The less tidy result is the deletion problem. Raw-memory deletion leaves recoverable copies in derived summaries roughly 20% of the time. The paper introduces a metric for this — the Forgetting Residue Score — which is an elegant name for the distance between what a system was told to forget and what it actually forgot. Only a full-pipeline purge or tombstone redaction closes that gap to zero.

Why the humans care

Persistent AI agents are already in production. They remember names, preferences, prior conversations, and the kinds of details people share in passing without intending to file for long-term storage. The regulatory environment — GDPR, CCPA, and their inevitable successors — requires that this information be deletable on request.
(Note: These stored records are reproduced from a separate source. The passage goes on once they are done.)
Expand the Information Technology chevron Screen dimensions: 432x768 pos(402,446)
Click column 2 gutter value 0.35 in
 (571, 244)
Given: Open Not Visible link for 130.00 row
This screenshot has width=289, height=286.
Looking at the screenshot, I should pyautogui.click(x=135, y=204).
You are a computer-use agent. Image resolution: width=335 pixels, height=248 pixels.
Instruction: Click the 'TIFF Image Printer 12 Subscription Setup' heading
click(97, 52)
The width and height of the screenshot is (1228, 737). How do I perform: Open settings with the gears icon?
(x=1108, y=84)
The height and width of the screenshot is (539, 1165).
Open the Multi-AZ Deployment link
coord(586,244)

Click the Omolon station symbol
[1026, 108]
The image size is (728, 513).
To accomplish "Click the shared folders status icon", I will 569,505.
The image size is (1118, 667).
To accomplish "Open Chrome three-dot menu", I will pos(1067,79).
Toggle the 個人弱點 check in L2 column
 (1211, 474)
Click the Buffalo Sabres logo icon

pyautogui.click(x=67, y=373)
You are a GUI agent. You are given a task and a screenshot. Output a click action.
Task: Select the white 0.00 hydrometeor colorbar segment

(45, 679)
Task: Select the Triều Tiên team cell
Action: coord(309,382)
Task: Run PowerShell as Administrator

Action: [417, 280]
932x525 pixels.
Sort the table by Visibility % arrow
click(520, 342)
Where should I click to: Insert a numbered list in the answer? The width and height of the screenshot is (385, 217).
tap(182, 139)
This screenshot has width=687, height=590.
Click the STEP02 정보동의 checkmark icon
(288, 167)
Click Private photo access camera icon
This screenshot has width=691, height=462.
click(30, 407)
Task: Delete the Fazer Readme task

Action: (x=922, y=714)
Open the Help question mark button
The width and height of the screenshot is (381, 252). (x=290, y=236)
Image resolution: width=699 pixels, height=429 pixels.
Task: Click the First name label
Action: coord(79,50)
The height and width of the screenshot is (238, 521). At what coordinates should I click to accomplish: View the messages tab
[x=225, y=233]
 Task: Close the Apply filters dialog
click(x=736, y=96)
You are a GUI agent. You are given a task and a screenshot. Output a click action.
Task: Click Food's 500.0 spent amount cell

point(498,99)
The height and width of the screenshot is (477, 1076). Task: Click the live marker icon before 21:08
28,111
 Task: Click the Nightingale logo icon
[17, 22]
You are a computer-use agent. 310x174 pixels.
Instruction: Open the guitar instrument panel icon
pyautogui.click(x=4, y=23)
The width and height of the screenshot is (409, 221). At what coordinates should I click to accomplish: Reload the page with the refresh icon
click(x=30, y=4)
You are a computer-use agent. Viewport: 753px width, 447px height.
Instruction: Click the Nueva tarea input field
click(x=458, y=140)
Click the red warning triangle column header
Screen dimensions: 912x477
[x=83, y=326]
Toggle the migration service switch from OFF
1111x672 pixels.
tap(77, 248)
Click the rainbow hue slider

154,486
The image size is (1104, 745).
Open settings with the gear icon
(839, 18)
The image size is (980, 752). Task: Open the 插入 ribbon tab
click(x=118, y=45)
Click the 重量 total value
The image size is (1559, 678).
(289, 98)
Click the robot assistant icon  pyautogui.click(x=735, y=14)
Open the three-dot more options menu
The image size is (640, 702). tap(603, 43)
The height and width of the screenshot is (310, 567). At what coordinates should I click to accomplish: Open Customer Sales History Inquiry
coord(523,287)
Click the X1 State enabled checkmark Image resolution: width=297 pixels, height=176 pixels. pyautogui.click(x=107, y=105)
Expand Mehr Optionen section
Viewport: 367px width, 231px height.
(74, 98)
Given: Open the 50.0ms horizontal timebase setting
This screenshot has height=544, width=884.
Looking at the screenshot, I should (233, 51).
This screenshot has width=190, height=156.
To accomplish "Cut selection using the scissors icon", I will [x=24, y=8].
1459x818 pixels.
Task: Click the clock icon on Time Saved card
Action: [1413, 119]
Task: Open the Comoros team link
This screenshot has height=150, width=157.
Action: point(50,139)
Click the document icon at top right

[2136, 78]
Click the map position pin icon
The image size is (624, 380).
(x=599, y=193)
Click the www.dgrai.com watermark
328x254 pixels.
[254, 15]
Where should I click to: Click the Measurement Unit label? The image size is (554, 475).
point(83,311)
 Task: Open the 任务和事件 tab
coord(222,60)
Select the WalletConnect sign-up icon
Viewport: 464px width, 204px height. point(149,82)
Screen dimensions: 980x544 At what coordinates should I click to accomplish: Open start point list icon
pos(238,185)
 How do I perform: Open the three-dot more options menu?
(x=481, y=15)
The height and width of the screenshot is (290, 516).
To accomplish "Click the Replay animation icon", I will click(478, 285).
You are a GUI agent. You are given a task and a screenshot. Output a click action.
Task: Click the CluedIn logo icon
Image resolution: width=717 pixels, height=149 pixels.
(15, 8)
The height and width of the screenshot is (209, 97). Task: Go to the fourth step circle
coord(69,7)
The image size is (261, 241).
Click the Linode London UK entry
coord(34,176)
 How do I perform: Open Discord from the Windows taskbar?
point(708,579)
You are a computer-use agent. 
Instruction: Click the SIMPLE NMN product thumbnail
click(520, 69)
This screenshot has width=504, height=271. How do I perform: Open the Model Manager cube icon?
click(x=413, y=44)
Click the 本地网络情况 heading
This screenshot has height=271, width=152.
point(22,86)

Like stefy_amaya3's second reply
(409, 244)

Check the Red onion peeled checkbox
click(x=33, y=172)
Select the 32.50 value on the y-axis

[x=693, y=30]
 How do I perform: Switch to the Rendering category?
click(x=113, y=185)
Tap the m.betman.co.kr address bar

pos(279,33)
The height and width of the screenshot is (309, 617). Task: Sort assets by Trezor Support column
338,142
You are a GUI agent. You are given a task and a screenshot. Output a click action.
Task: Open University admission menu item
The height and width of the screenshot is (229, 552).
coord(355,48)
The paper demonstrates, with some precision, that this is harder than it sounds and easier to get wrong than right.

The privacy-utility frontier the paper maps is not a hypothetical. It is the space every company building a memory-enabled assistant is already navigating, mostly without a formal framework for measuring how well they are doing. The researchers have now provided one. Whether the companies will use it is a separate question, outside the scope of the paper.

What happens next

The authors recommend treating persistent agent memory as a first-class memorization mechanism — something to be audited, measured, and designed with the same rigor applied to model weights. This is a reasonable recommendation.

The agents, meanwhile, continue accumulating context. They are very good at remembering. The forgetting, as established, requires more effort. This asymmetry was always going to be the interesting part.